The effectiveness of the nerve block was not evaluated in the present study, but a report in people shows that ultrasound-guided interscalene needle placement produces successful anaesthesia regardless of elicitation of the effector motor response above or below 0.5 mA (Sinha et al. 2007).
Our study had several limitations: first ultrasound is an operator-dependent technique with an important subjective component, especially regarding the measurement of needle-to-nerve distances and determination of contact between needle tip and nerve wall. Although the measurements were performed by experienced clinicians, some individual and subjective interpretation cannot be ruled out. Moreover, even if the elapsed time between two consecutives nerve stimulations was about 90 seconds, multiple attempts can theoretically result in hyperpolarization of the nerve and influence subsequent stimulations (Bhadra & Kilgore 2004; Sauter et al. 2007; Li et al. 2011). Another possible limitation was that the needle was introduced three times toward the nerve. The minimum trauma that the needle produces during its passage through the tissues can create oedema or haemorrhage, that act as conductive solutions, increasing the tip's conductive area and perhaps modifying the response to nerve stimulation. Nevertheless, in a clinical setting several attempts before finding the correct needle position might be needed, especially at the beginning of the learning curve for nerve blocks.
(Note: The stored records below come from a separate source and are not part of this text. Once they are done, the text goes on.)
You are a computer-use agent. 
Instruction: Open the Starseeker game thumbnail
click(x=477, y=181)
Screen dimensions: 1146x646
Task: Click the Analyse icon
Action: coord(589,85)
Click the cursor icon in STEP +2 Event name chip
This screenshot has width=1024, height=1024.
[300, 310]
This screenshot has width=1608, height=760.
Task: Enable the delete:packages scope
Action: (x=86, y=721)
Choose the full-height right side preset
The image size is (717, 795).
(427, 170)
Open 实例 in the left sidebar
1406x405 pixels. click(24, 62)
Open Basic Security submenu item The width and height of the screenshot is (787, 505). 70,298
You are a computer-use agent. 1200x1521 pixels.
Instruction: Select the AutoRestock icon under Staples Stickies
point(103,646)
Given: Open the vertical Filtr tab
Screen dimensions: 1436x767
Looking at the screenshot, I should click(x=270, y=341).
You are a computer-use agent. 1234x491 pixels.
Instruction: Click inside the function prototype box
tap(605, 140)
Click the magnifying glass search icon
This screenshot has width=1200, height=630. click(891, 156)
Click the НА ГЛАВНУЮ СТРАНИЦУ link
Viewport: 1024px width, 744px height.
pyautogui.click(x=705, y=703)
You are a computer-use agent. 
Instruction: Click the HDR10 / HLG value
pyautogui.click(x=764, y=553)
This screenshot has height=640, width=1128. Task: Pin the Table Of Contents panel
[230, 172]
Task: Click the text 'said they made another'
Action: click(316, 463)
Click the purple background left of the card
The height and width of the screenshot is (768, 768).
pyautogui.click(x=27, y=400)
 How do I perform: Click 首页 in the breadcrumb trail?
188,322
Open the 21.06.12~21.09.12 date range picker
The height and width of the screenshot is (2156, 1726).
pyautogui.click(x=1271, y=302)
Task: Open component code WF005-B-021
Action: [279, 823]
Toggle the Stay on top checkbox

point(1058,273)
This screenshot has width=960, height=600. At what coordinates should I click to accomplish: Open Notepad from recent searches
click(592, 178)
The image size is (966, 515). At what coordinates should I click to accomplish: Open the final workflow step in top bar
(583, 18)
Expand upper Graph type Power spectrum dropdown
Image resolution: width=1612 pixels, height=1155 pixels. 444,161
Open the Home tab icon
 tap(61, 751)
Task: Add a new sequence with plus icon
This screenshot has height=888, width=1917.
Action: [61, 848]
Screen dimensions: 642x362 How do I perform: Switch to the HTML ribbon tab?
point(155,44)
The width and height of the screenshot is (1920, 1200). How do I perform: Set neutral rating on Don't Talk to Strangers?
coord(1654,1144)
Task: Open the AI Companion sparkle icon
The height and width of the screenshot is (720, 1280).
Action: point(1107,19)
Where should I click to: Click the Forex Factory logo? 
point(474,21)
In conclusion when the sciatic nerve is approached at the level of the proximal thigh in dogs using peripheral nerve stimulation, the electrical current necessary to obtain the effector muscular response decreases as the needle moves toward the nerve. When the needle tip is in contact with the epineurium, a motor response may not be elicited at low current intensities (0.3 mA), and the clinician should be aware of this factor. However, when the needle is advanced towards the nerve, the effector muscle response can be evoked before the needle tip contacts the target nerve in almost all cases. Therefore, during the combined ultrasound-electrical stimulation nerve blocks, lack of muscular response must be interpreted carefully and assessing the correct needle tip position is more important than making unnecessary needle movements in order to search a muscular response with currents below 0.5 mA.
Further studies are required in order to better understand the relationship between the electrical nerve location and the muscular response of specific nerves in dogs and the clinical implications of the electrical ‘dark zone’ of the nerves during electrolocation.